The Black Church or Biserica Neagră is one of the touristic highlights in Braşov. The main Gothic monument of the country is hidden behind the Museum of Urban Civilization on the main square called Piața Sfatului – Braşov Council Square. Around the square you can find a pedestrian-only Republicii street which hosts many indoor and outdoor cafés and restaurants. I can only imagine hove lively and lovely the main square looks like during the summer season…
We went to the Bibliotheque Pub at the parallel street (Strada Republicii 6, Brașov, Romania) and were impressed by the choice and quality of the cocktails. This place has indeed a very pleasant atmosphere, the ground floor has a big wall full of different colorful bottles, the first and the second floors are furnished like a library with a lot of bookshelves and cozy chairs. The music was delightful as well!
On our way to Bucharest we were pondering how dramatically the weather changes when you cross the mountains. Braşov and Bucharest are divided only by a 3-hours-drive and Bucegi mountains. However, the weather difference is impressive. On the first day it was rainy in Bucharest and sunny in Braşov. The next day Braşov was covered in snow and in Bucharest the sun was shining. The closer we were to Bucharest, the bluer the sky was.
I have to admit that in Bucharest we were more eating that sightseeing… In the area of the local cuisine I have two recommendations:
Caru’ cu Bere (Strada Stavropoleos 5, București 030081, Romania, carucubere.ro) – beautifully furnished, old stylish building where traditional dishes and beer are served. If you like soups, try the one in bread, ciorba in paine, or the famous Romanian sour cream soup called ciorba radautean. By the way, the restaurant is usually full inside, you either have to book in advance or sit outside (which is an acceptable option even in winter if you seat next to the heater).
In Hanu’ lui Manuc (Strada Franceză 62-64, București 030106, Romania, hanumanuc.ro) try the traditional sarmalute or a lamb leg.

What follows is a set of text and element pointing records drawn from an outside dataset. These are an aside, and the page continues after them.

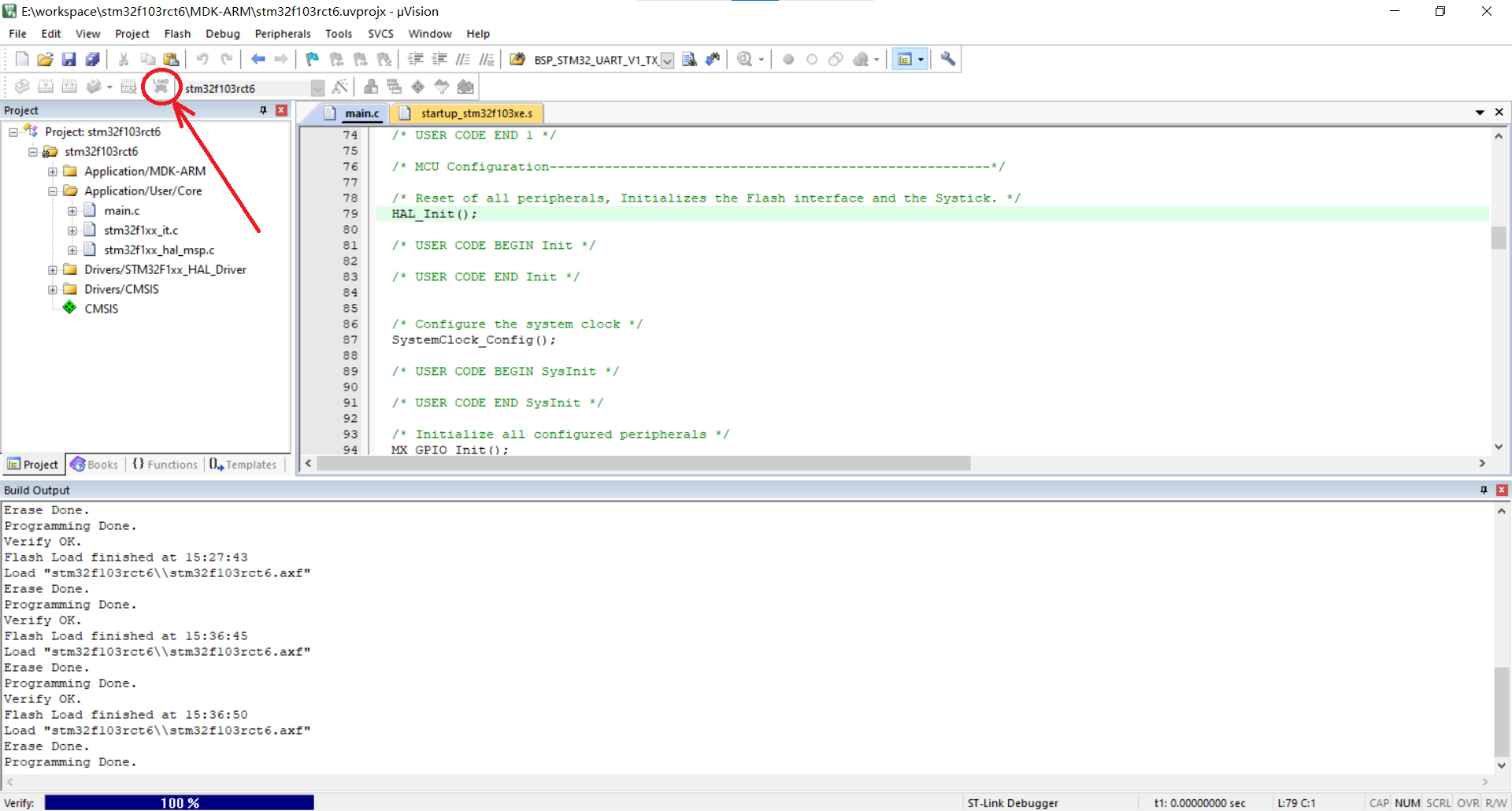Open the Peripherals menu
This screenshot has width=1512, height=811.
click(282, 34)
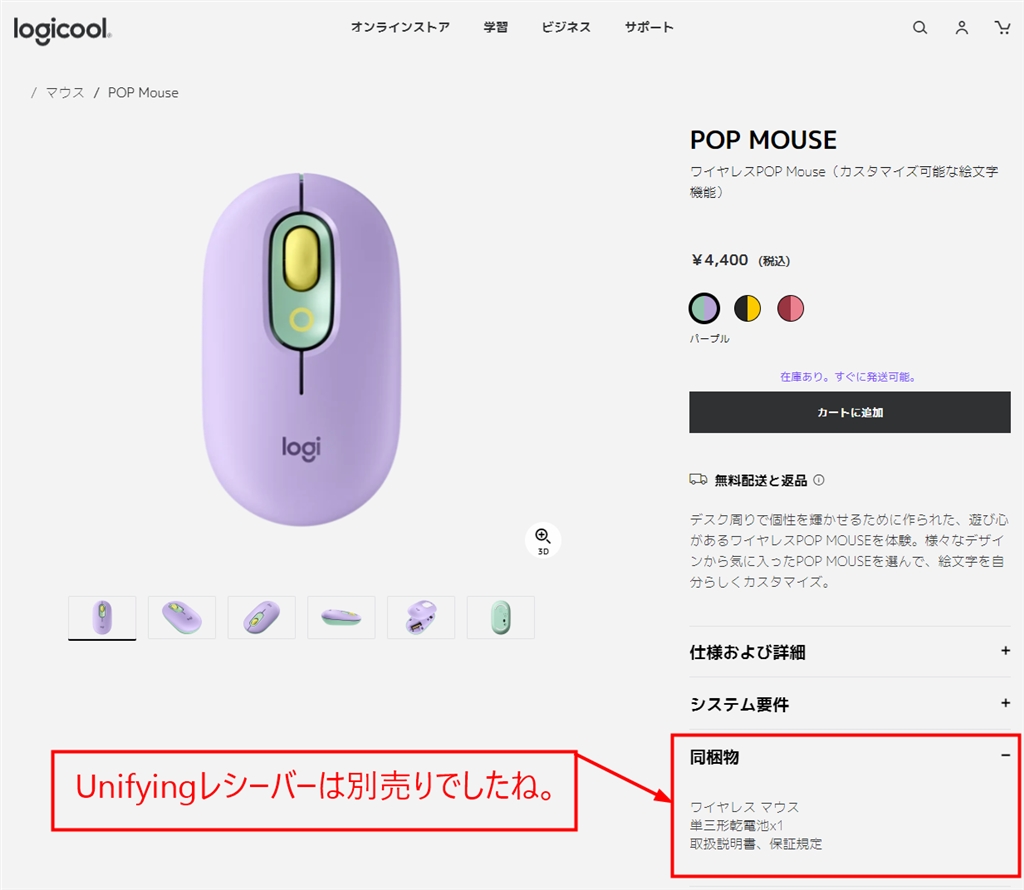
Task: Open the オンラインストア menu
Action: (x=400, y=27)
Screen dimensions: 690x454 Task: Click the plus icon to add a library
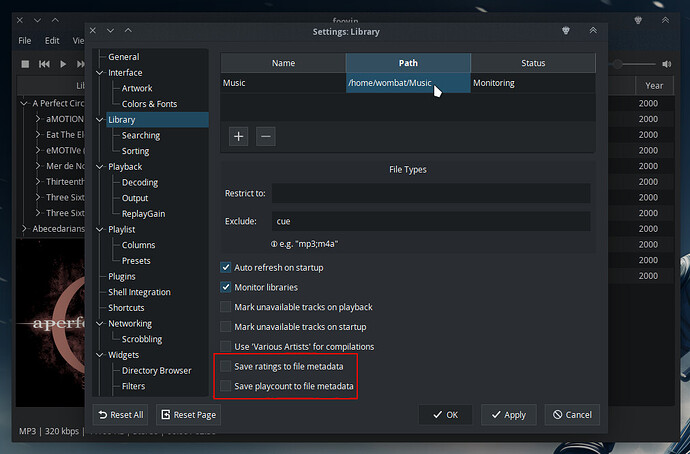tap(238, 136)
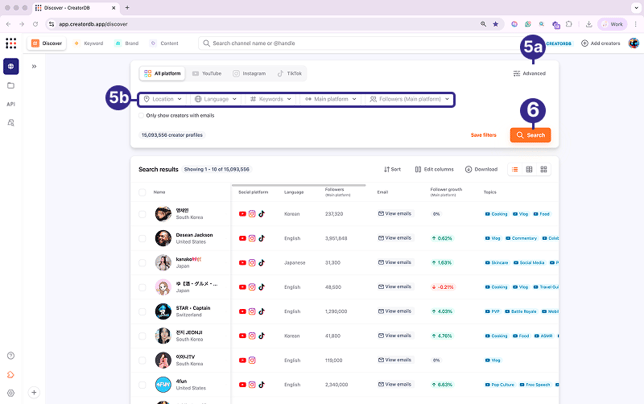Click the Save filters link
This screenshot has width=644, height=404.
coord(483,135)
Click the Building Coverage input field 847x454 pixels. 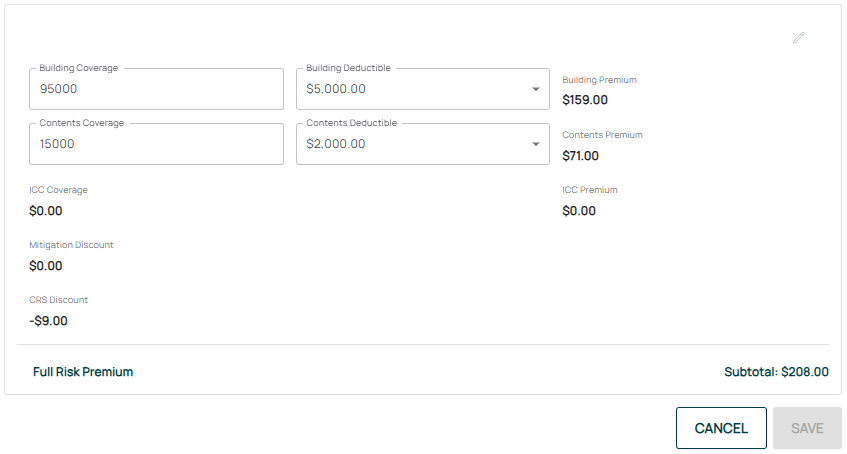tap(157, 89)
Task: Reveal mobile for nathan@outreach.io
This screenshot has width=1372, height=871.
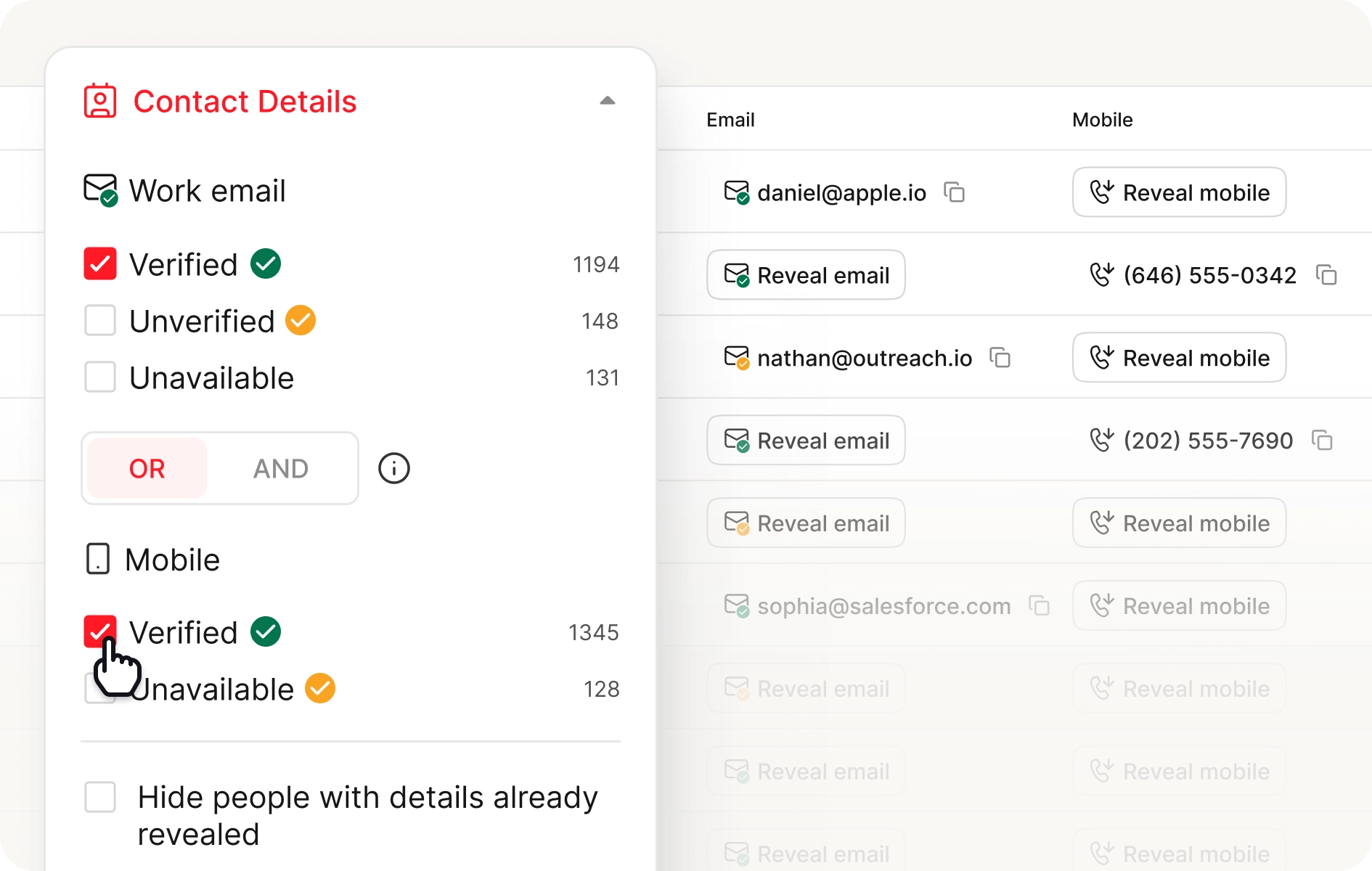Action: [x=1179, y=358]
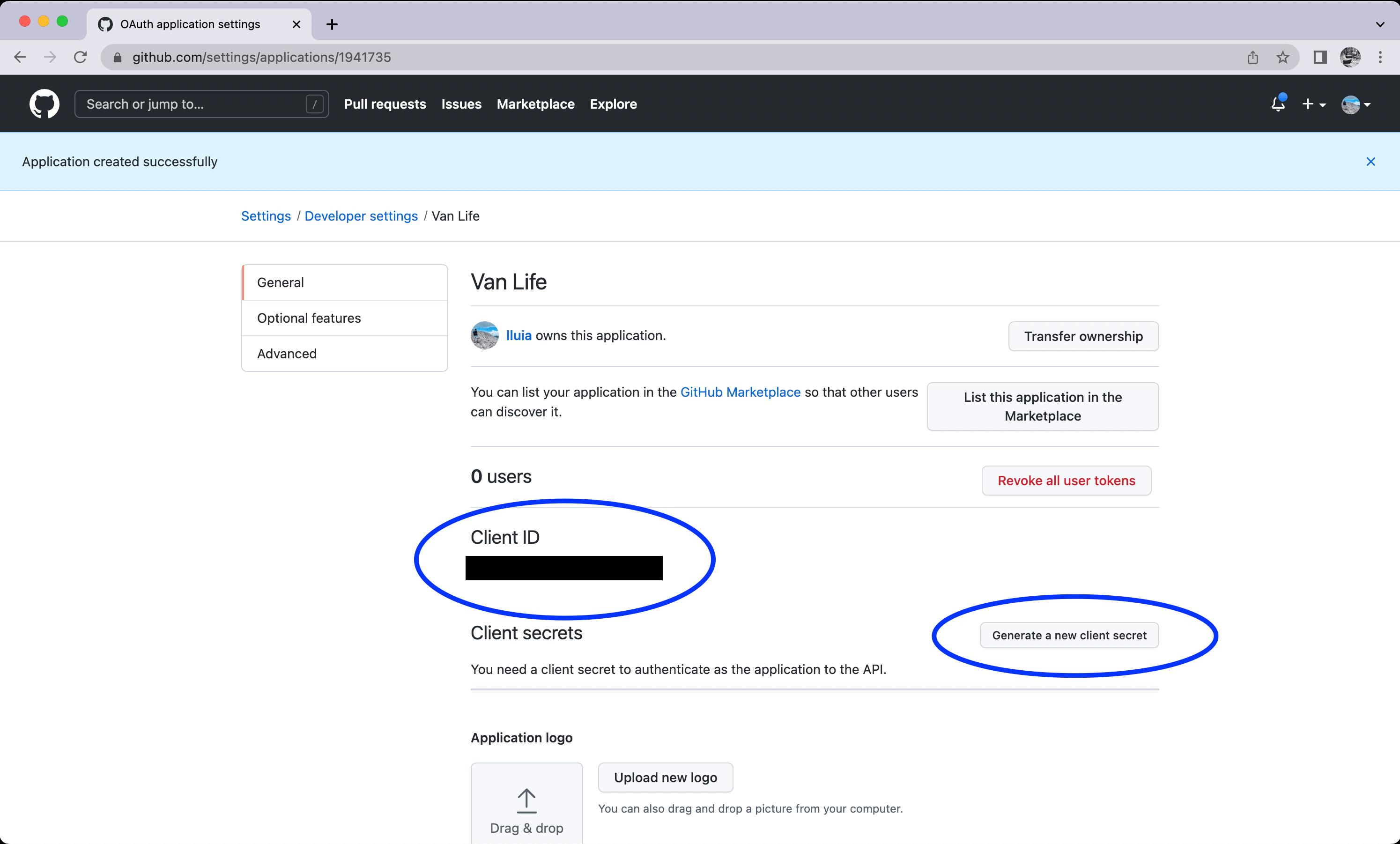
Task: Click the Settings breadcrumb link
Action: click(x=266, y=216)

Be aware, the waiters sometimes speak poor English, so you better repeat your order twice. We made a mistake of ordering twice – once a main dish to share and after a pause a starter. We got a starter only and after waiting for about an hour and watching other people eating delicious meal, we asked about our order: if was forgotten. This hour cost us some sightseeing. This is a pity, but it could be easily caught up during the next trip. We had the following on our list and I will put it here in order not to forget about these places next time:
- The Xenofon stairway street painted painted like Bucharest’s famous monuments or a massive waterfall;
- The floor of the Politehnica subway station hosts millions of marine creatures fossils – seashells, snails, corals and algae.
- A Belle Époque yellow glass covered passage Macca Vilacrosse passage.
By the way, next to Hanu’ lui Manuc we found a pretty gifts shop: Str. Franceza Nr. 58, sector 3.